Task details
Please give again, word for word, the line that contains "Klik (281, 30)" and every line after it to the end of the data, with no other lines.

Data records
----------

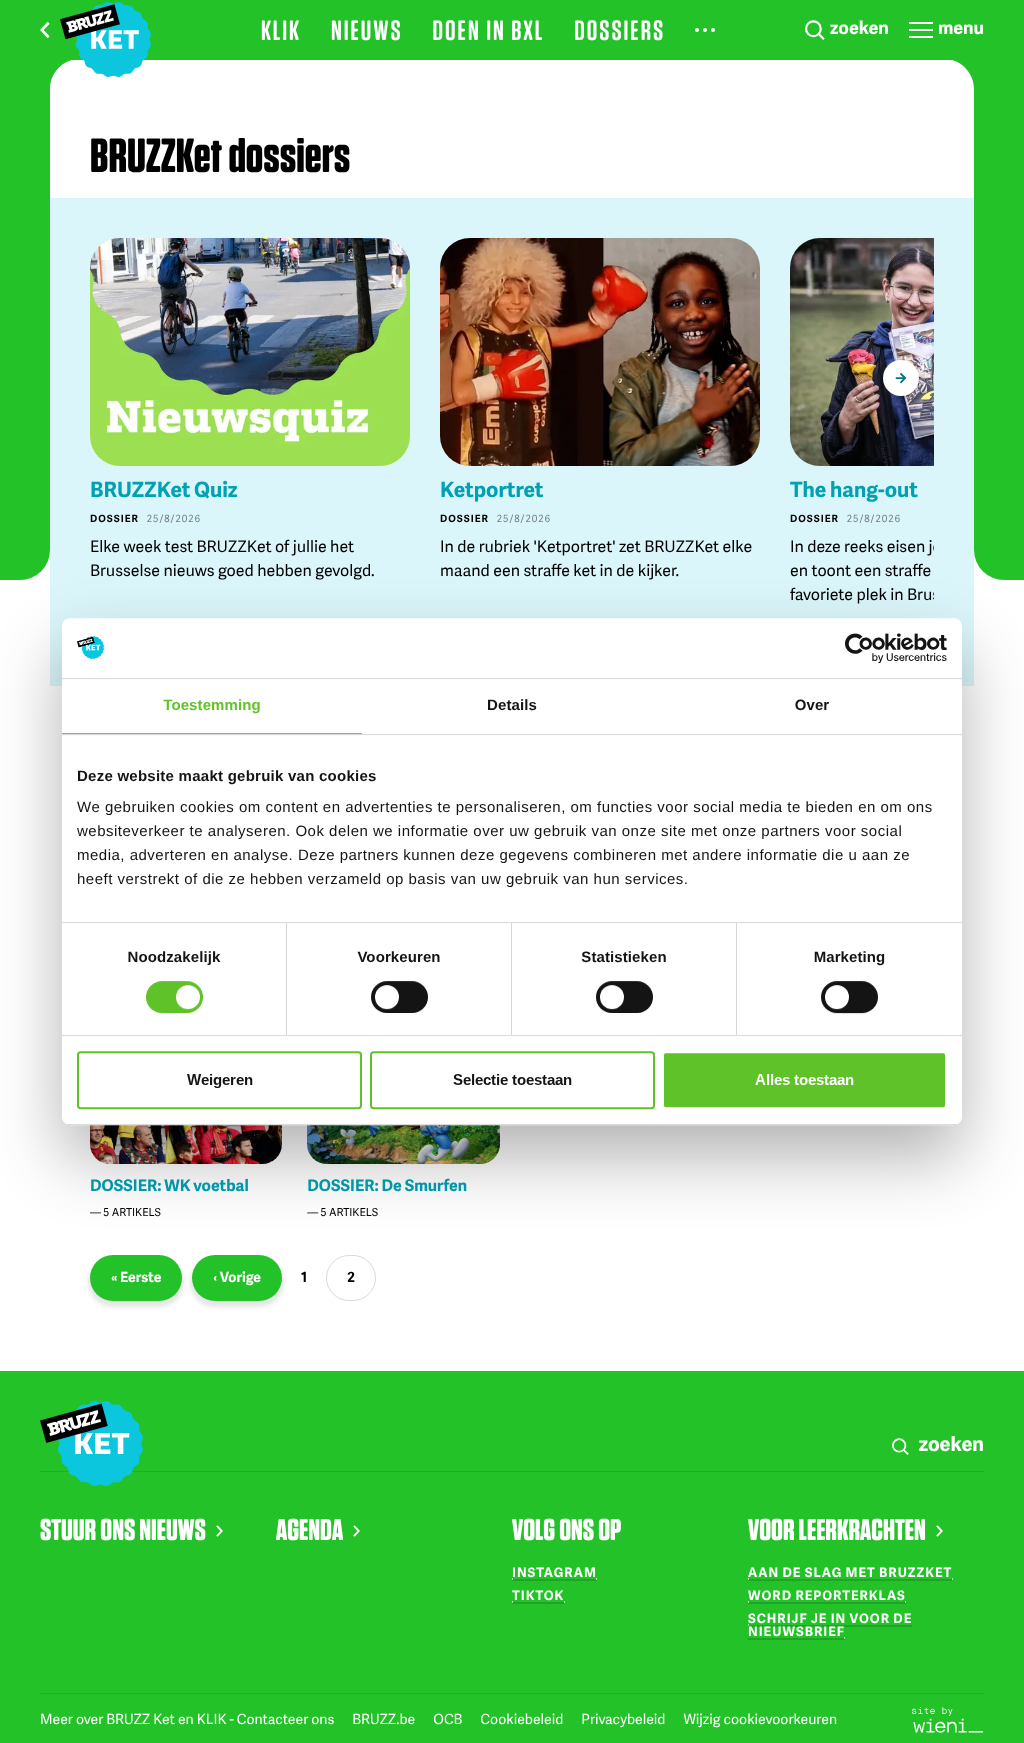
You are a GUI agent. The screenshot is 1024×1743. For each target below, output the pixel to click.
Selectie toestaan (512, 1079)
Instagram (554, 1572)
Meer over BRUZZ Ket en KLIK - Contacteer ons (188, 1719)
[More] (705, 30)
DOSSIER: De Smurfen (387, 1184)
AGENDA (309, 1529)
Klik (281, 30)
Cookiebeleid (523, 1719)
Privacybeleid (624, 1719)
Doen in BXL (489, 30)
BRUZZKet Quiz (164, 489)
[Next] (901, 378)
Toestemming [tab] (212, 705)
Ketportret (491, 489)
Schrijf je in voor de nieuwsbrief (830, 1624)
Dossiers (619, 30)
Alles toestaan (804, 1079)
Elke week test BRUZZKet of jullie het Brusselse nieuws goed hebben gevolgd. (232, 557)
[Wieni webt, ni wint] (948, 1718)
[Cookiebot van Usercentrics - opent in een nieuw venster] (859, 648)
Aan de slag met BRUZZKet (850, 1572)
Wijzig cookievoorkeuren (760, 1719)
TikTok (538, 1595)
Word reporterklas (827, 1595)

----------

Result below
Klik (281, 30)
Cookiebeleid (523, 1719)
Privacybeleid (624, 1719)
Doen in BXL (489, 30)
BRUZZKet Quiz (164, 489)
[Next] (901, 378)
Toestemming [tab] (212, 705)
Ketportret (491, 489)
Schrijf je in voor de nieuwsbrief (830, 1624)
Dossiers (619, 30)
Alles toestaan (804, 1079)
Elke week test BRUZZKet of jullie het Brusselse nieuws goed hebben gevolgd. (232, 557)
[Wieni webt, ni wint] (948, 1718)
[Cookiebot van Usercentrics - opent in een nieuw venster] (859, 648)
Aan de slag met BRUZZKet (850, 1572)
Wijzig cookievoorkeuren (760, 1719)
TikTok (538, 1595)
Word reporterklas (827, 1595)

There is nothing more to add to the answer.